══ Records supplied

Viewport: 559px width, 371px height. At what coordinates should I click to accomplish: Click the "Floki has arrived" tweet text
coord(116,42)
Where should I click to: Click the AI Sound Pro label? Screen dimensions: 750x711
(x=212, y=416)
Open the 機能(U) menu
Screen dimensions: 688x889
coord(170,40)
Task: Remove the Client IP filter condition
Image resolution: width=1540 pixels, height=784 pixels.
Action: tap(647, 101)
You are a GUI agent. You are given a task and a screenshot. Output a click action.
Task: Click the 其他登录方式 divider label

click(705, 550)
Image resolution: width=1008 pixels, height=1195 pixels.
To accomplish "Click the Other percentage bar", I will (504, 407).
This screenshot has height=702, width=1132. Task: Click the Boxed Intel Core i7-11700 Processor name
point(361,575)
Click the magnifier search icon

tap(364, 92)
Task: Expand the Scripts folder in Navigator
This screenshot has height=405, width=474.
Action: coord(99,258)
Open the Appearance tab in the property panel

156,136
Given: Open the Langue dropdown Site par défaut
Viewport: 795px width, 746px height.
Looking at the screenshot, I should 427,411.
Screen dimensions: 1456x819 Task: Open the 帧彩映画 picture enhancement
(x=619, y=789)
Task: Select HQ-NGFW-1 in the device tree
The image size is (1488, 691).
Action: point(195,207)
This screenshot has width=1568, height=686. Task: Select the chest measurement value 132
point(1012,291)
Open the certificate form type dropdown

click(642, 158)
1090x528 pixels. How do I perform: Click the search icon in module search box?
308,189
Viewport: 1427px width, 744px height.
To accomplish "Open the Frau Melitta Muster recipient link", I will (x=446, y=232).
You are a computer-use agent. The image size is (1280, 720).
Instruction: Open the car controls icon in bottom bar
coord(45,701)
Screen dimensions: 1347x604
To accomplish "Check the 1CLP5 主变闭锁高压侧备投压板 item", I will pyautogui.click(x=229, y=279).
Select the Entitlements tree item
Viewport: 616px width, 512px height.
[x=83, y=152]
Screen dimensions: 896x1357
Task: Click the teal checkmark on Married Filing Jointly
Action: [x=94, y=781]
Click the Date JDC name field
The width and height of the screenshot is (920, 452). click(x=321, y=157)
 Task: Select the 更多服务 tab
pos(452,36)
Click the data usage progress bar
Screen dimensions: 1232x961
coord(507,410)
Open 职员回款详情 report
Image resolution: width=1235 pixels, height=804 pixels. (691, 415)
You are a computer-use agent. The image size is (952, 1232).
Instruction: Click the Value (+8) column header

════

- Work request -
Wherever the word "item" occurs in the data, copy that whole line.

- Written solution -
To accomplish "Check the 1CLP5 主变闭锁高压侧备投压板 item", I will pyautogui.click(x=229, y=279).
Select the Entitlements tree item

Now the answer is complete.